# Start of QUOTED PASSAGE
Michael studied an online map showing the terrain of the bike trail and wrote reflection questions for each day based on the geographical features of the trail. When the trail went through a tunnel, his questions focused on times of darkness and what a person might learn when they can’t see the light ahead. When the trail came out into an open space, he asked questions about the times when life feels open and wide and expansive. He did significant reflection on the questions before and during the bike ride.

Another creative example of sabbatical reflection comes from a woman minister who used her sabbatical to make a quilt. Each quilt square captured a significant event in her journey of faith, so she sewed her life with God into that quilt.

Sabbatical and sabbath come from the same Hebrew root, which means stop, cease, desist, pause or rest. A good sabbatical will involve stopping long enough to look around and see God in a way that the busy life of ministry does not permit.

With all the interest today in missional church leadership, and the emphasis on hearing God’s voice for direction in congregations who want to be missional, spending sabbatical time stopping and listening takes on additional significance. How can ministers hear God’s voice for a congregation if they aren’t hearing God’s voice in their own lives? A good sabbatical makes room for reflection and listening.
# End of QUOTED PASSAGE
# OBJECTIVE
Please write out the sabbatical passage between "Michael studied an" and "into that quilt.", inclusive, changing "trail" to "path".
# Start of DATA SECTION
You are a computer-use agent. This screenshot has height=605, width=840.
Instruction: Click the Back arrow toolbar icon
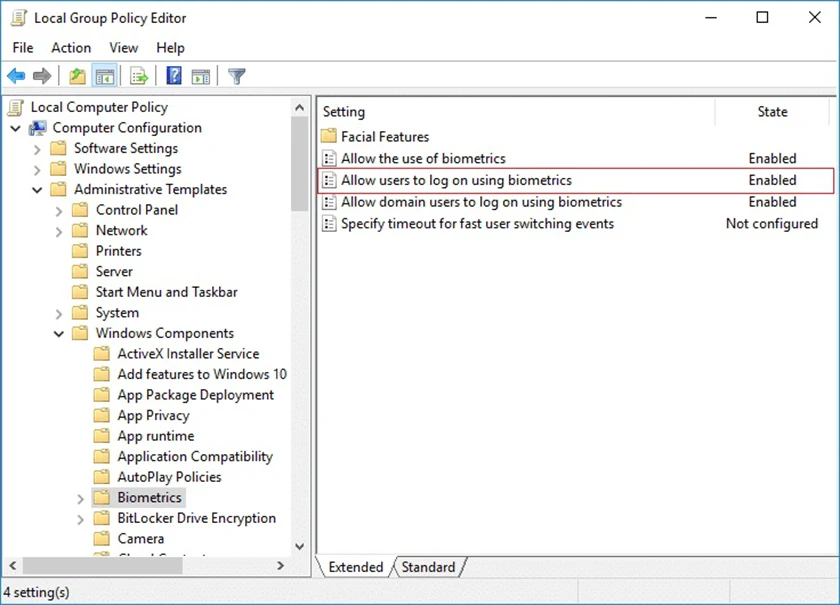pos(17,76)
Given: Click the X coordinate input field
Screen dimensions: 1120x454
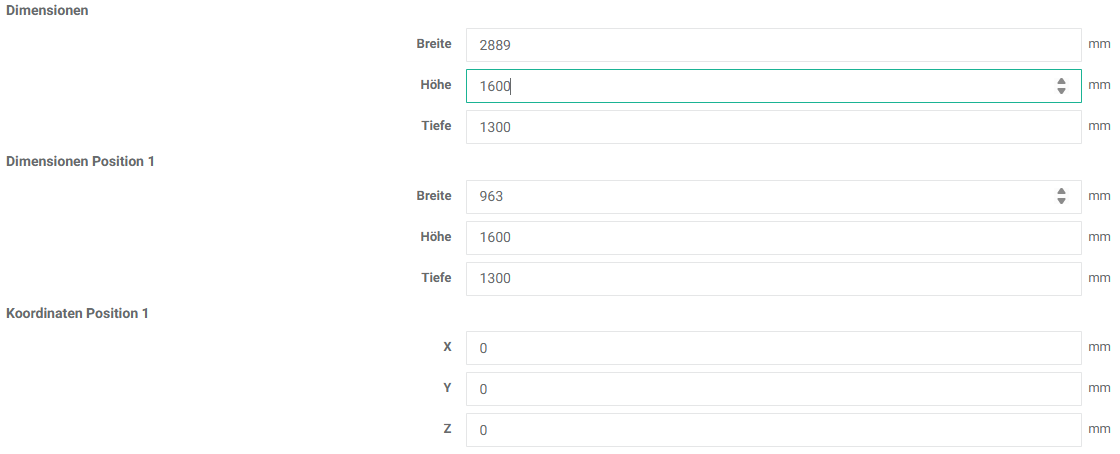Looking at the screenshot, I should [x=772, y=348].

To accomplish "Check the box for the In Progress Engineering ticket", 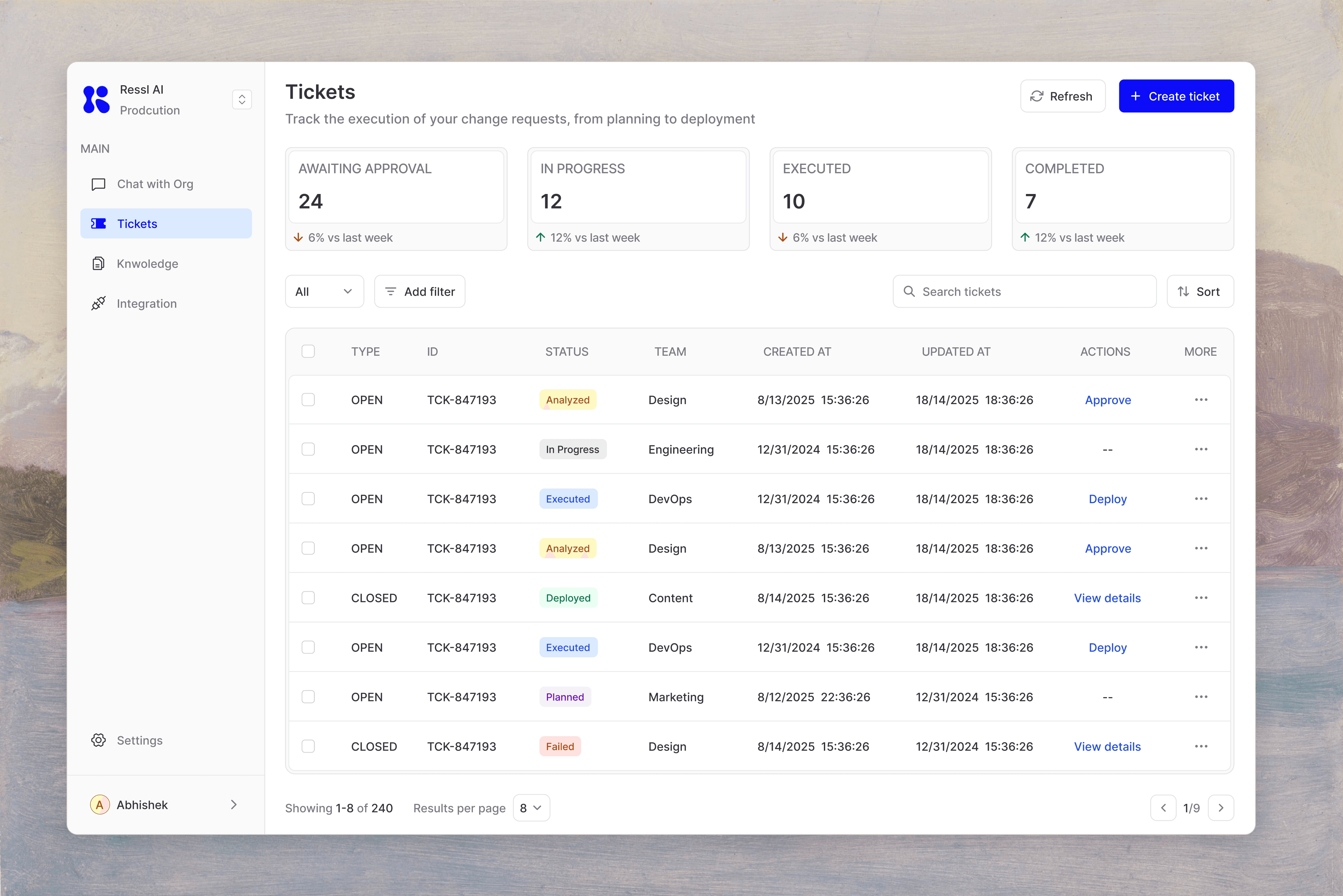I will (308, 449).
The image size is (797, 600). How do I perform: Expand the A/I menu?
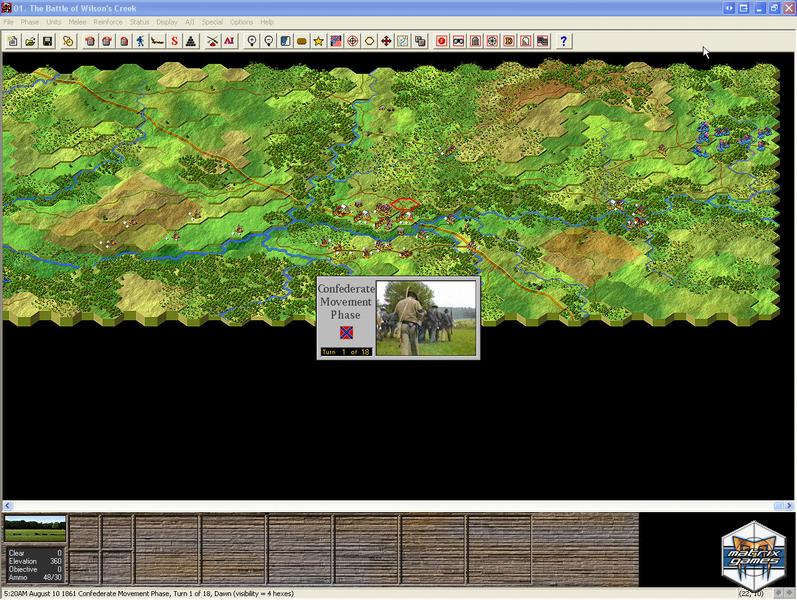[x=189, y=22]
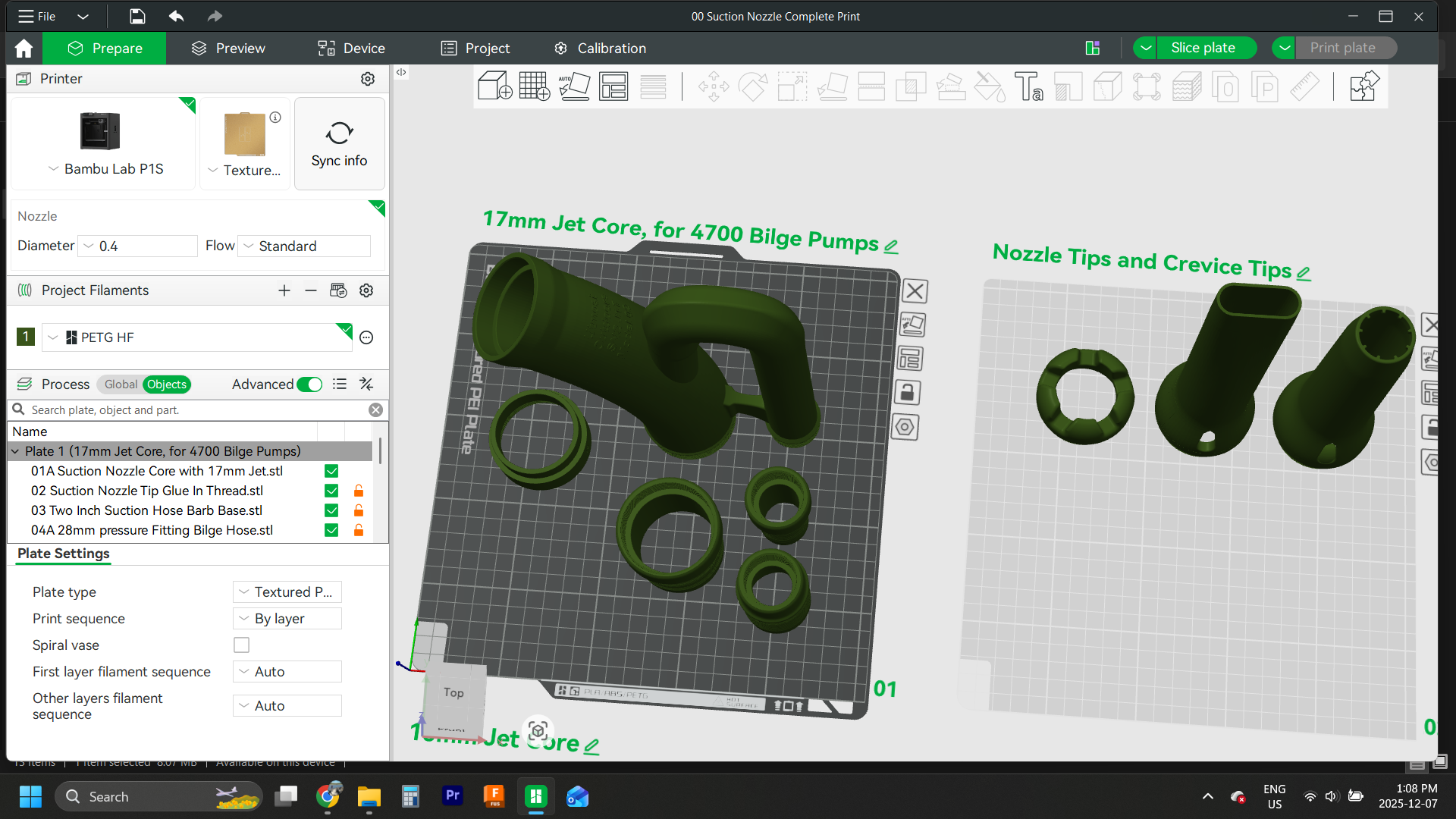Click the Sync info button
1456x819 pixels.
pyautogui.click(x=339, y=143)
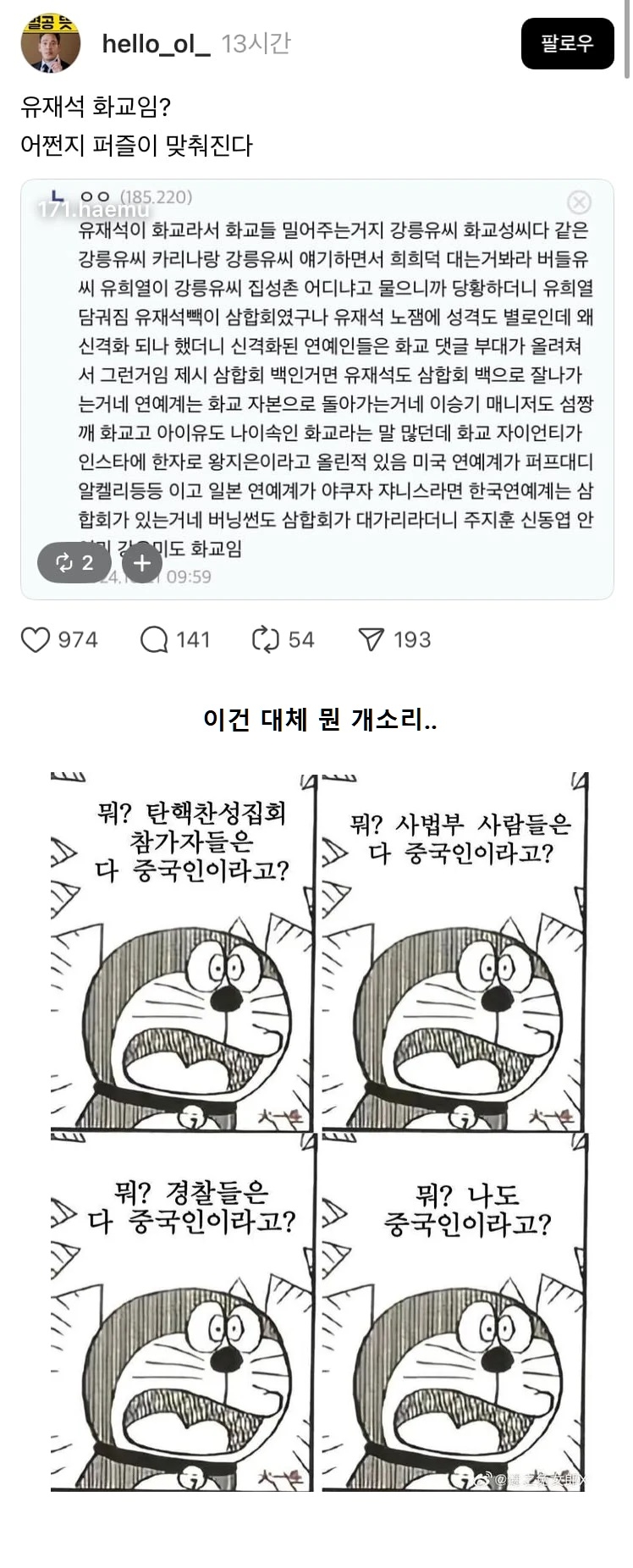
# End of DATA SECTION
# FULL SOLUTION
Michael studied an online map showing the terrain of the bike path and wrote reflection questions for each day based on the geographical features of the path. When the path went through a tunnel, his questions focused on times of darkness and what a person might learn when they can’t see the light ahead. When the path came out into an open space, he asked questions about the times when life feels open and wide and expansive. He did significant reflection on the questions before and during the bike ride.

Another creative example of sabbatical reflection comes from a woman minister who used her sabbatical to make a quilt. Each quilt square captured a significant event in her journey of faith, so she sewed her life with God into that quilt.